#### [Exercise]
Omit every picture, then give all the entries again exactly.

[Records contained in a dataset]
******************************
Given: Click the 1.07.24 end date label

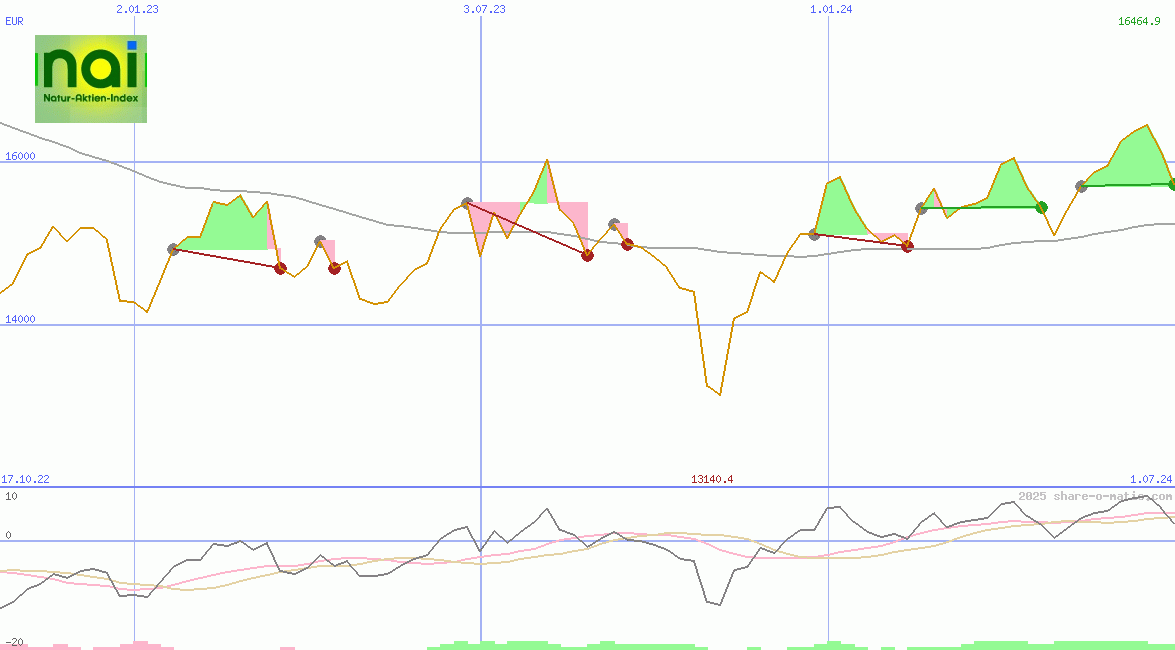Looking at the screenshot, I should [1150, 479].
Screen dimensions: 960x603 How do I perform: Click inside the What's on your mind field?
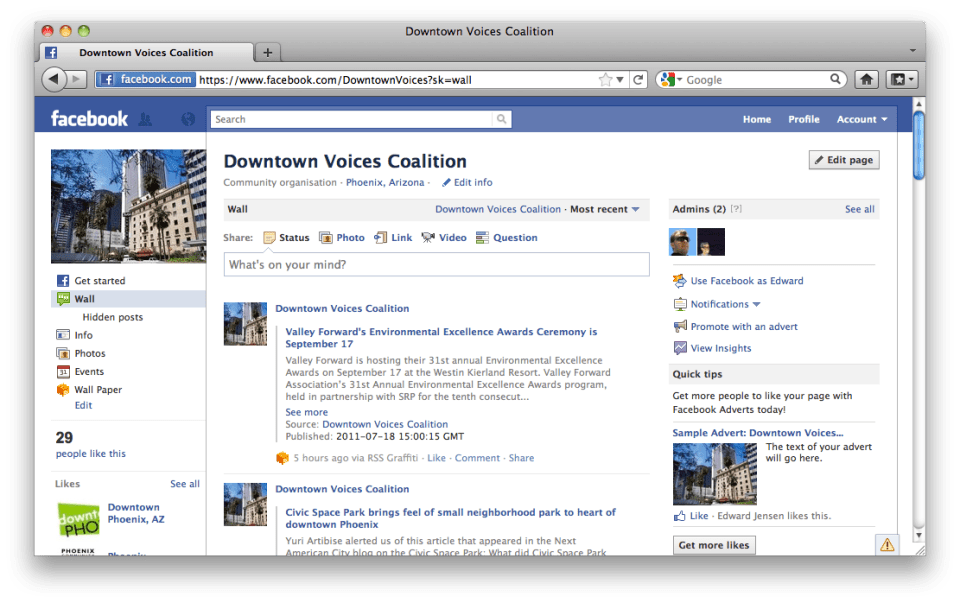[x=437, y=264]
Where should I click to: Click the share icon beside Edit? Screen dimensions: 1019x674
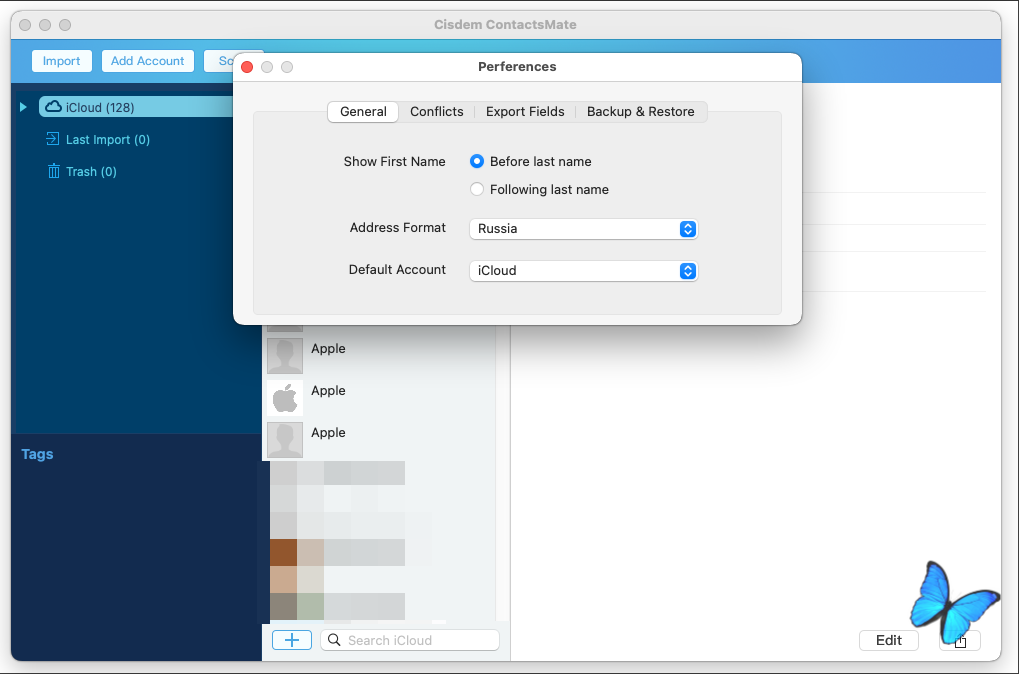point(960,641)
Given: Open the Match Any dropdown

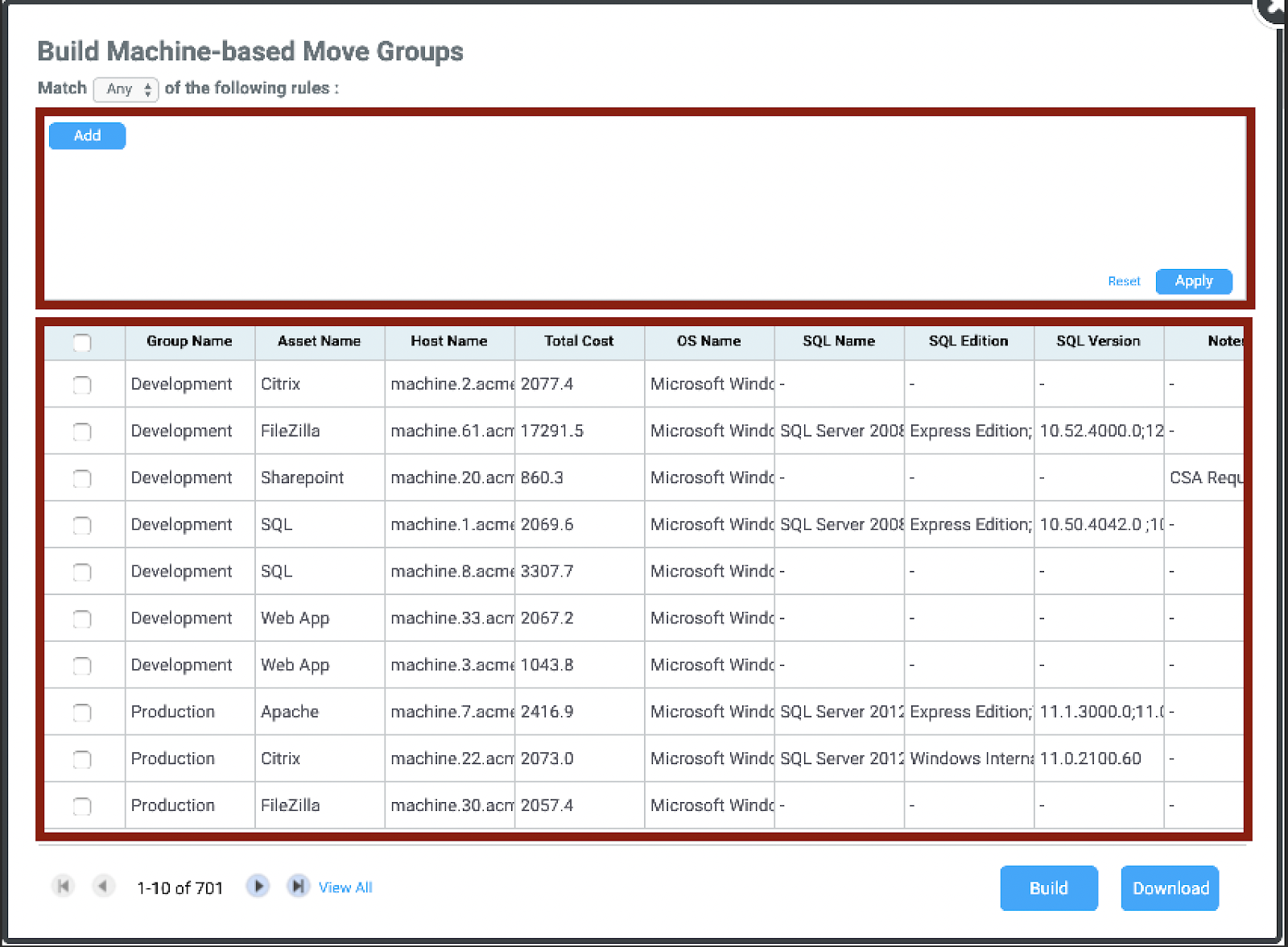Looking at the screenshot, I should point(126,89).
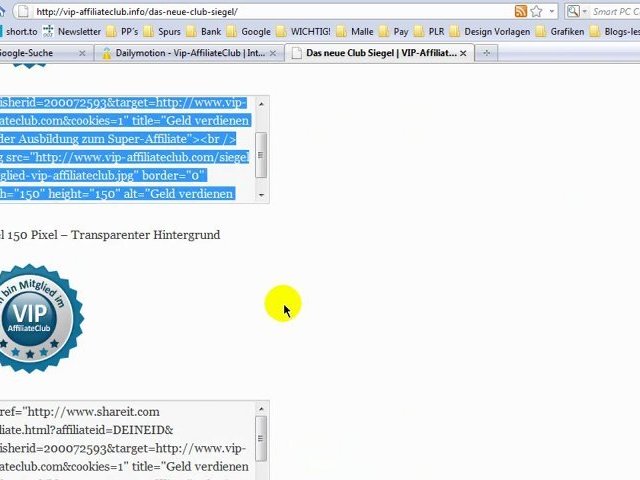Open the search engine selector dropdown
The height and width of the screenshot is (480, 640).
click(x=577, y=12)
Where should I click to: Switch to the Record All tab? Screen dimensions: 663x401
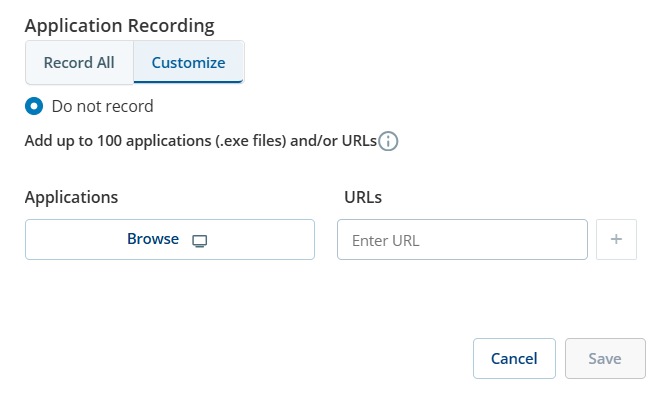point(79,62)
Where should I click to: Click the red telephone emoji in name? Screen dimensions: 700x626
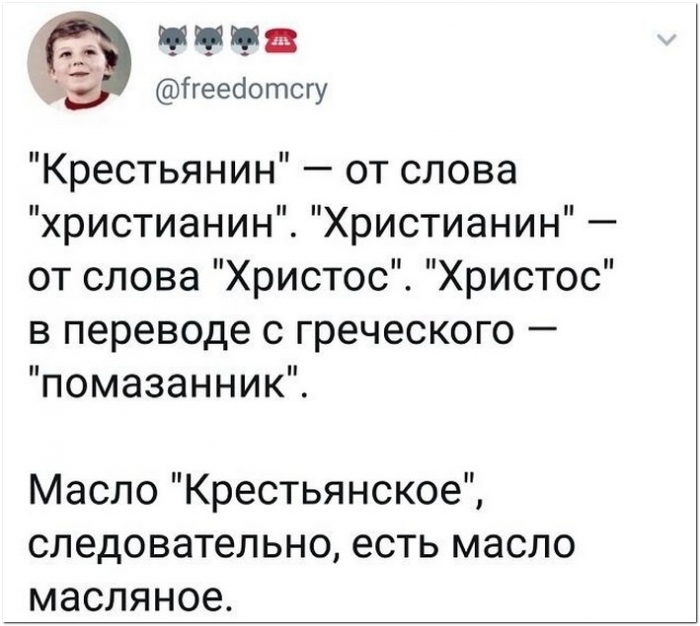click(x=282, y=41)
******************************
#### [Answer area]
Given: Click the 1.07.24 end date label

Looking at the screenshot, I should [1150, 479].
Screen dimensions: 960x603 How do I perform: Click inside the What's on your mind field?
[x=437, y=264]
Where should I click to: Click the share icon beside Edit? Screen dimensions: 1019x674
point(960,641)
Given: Open the Match Any dropdown

Looking at the screenshot, I should point(126,89).
Open the search engine selector dropdown
The height and width of the screenshot is (480, 640).
click(x=577, y=12)
Where should I click to: Switch to the Record All tab? Screen dimensions: 663x401
point(79,62)
Where should I click to: Click the red telephone emoji in name? Screen dimensions: 700x626
click(x=282, y=41)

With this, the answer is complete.